Проблема с функцией Prediction, использующей состояния LSTM в Autoencoder - PullRequest
0 голосов
/ 03 апреля 2019

Попытка поместить слой встраивания в модель автокодера keras на основе LSTM (https://machinelearningmastery.com/develop-encoder-decoder-model-sequence-sequence-prediction-keras/), где слой встраивания ожидает двухмерный ввод для ввода декодера и трехмерного вывода.

Проблема с размерами входного сигнала декодера в функции прогнозирования.

Ошибка: ошибка при проверке ввода: ожидалось, что input_4 будет иметь 2 измерения, но получил массив с формой (1, 5, 5)

Здесь 5 - исходное входное измерение, которое сжимается до фиксированного размера вектора 2 с помощью встраивания.

source= np.array([1, 2,3])
encoder=source[None,:]
"Source is:" [[1 2 3]] ## 2D input

decoder_input=source[:-1]
shifted_target=np.concatenate(([0], decoder_input))
shifted_target_input=shifted_target[None,:]
"Shifted Target is:" [[0 1 2]] ##2D Decoder Input

target_output=encoder
target_output=to_categorical(encoder,num_classes=5)
Target is: [[[0. 1. 0. 0. 0.]  ##3D Decoder Output, cardinality=5
  [0. 0. 1. 0. 0.]
  [0. 0. 0. 1. 0.]]]

#########################################
LSTM Embedding Code:
def define_models(embedding,vocab_size,n_units):
    Embedding_Layer = Embedding(output_dim=embedding, input_dim=vocab_size, input_length=None, name="Embedding")

    encoder_inputs = Input(shape=(None,), name="Encoder_input")
    encoder =LSTM(n_units, return_state=True, name='Encoder_lstm') 

    embedding_encode = Embedding_Layer(encoder_inputs) 
    print(embedding_encode)

    encoder_outputs, state_h, state_c = encoder(embedding_encode) 
    encoder_states = [state_h, state_c] 


    decoder_inputs = Input(shape=(None,), name="Decoder_input")
    decoder_lstm =LSTM(n_units, return_sequences=True, return_state=True, name="Decoder_lstm")

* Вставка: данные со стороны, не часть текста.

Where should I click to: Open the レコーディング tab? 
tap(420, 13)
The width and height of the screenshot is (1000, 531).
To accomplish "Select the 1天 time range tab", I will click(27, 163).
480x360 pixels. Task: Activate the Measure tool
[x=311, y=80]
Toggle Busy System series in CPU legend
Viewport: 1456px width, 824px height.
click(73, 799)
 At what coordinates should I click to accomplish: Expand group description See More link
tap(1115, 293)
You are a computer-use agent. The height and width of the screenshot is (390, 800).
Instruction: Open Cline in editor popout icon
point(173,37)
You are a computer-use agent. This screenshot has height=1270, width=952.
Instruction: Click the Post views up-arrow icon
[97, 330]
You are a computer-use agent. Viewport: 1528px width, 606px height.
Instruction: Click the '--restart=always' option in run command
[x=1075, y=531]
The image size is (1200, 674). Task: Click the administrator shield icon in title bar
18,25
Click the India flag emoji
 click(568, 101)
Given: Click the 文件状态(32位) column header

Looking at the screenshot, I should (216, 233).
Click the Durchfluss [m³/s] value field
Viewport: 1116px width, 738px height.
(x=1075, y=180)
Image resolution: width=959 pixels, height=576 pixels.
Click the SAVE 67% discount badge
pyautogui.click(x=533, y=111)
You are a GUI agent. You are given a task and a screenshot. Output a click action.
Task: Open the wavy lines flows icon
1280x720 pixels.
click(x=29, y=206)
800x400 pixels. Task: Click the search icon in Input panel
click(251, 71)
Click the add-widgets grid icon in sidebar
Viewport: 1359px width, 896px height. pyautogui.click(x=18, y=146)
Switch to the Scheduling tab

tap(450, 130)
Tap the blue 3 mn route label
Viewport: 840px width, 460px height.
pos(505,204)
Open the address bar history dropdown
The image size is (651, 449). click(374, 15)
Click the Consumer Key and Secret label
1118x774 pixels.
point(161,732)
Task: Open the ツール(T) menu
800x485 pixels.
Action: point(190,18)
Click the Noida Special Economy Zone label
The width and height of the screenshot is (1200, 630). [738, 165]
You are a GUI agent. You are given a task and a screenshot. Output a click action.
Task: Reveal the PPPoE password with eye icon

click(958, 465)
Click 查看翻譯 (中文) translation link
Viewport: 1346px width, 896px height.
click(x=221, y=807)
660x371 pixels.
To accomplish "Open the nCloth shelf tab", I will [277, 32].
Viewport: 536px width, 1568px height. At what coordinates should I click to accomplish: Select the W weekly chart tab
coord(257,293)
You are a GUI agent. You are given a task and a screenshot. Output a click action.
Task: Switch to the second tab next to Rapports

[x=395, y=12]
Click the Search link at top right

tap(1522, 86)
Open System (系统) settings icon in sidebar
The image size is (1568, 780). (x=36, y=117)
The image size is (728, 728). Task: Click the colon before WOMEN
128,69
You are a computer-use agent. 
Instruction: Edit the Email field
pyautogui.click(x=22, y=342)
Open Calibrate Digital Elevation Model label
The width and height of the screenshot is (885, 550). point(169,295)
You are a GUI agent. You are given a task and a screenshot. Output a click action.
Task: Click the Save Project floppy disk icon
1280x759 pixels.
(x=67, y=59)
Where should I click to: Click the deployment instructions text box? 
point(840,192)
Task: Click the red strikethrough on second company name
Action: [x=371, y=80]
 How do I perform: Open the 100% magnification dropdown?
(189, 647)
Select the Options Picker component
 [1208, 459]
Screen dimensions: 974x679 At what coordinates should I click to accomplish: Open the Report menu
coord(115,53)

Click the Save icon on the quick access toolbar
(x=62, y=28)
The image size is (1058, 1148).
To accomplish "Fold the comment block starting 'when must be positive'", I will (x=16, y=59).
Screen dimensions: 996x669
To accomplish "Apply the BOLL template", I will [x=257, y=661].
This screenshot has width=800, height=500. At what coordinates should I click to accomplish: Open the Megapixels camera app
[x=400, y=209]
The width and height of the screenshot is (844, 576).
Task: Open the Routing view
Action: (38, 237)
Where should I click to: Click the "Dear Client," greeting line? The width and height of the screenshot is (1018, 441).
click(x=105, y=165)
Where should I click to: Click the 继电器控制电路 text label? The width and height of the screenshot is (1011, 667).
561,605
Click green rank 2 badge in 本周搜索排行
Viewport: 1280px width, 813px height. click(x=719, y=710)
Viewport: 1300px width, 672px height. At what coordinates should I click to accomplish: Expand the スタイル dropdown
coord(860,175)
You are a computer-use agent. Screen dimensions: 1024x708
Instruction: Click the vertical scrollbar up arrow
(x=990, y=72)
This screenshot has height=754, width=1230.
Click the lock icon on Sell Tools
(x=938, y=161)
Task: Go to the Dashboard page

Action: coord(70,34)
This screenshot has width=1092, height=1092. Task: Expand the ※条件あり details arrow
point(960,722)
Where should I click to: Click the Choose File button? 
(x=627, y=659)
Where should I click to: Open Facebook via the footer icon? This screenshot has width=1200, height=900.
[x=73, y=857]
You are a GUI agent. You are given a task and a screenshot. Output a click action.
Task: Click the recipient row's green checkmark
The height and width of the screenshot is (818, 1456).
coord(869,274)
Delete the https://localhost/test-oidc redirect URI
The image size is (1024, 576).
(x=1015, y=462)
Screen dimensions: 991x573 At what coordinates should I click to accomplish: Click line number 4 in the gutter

    embedding_decode = Embedding_Layer(decoder_inputs) 

    decoder_outputs, _, _ = decoder_lstm(embedding_decode, initial_state=encoder_states) 

    decoder_dense = (Dense(vocab_size, activation='softmax', name="Dense_layer"))
    decoder_outputs = decoder_dense(decoder_outputs) 

    model = Model([encoder_inputs, decoder_inputs], decoder_outputs)

##Inference model used for prediction

    encoder_model = Model(encoder_inputs, encoder_states) 

    decoder_state_input_h = Input(shape=(n_units,), name="H_state_input") 
    decoder_state_input_c = Input(shape=(n_units,), name="C_state_input") 
    decoder_states_inputs = [decoder_state_input_h, decoder_state_input_c] 
    decoder_outputs, state_h, state_c = decoder_lstm(embedding_decode, initial_state=decoder_states_inputs) 
    decoder_states = [state_h, state_c] 
    decoder_outputs = decoder_dense(decoder_outputs)

    decoder_model = Model([decoder_inputs] + decoder_states_inputs, [decoder_outputs] + decoder_states)
    return model, encoder_model, decoder_model

where Encoder input is 2D, Decoder input is 2D and Decoder output is 3D
# define model
train, infenc, infdec = define_models(2,5,100)
train.compile(optimizer='adam', loss='categorical_crossentropy', metrics=['acc'])
# train model
train.fit([encoder,shifted_target_input], target_output, epochs=2)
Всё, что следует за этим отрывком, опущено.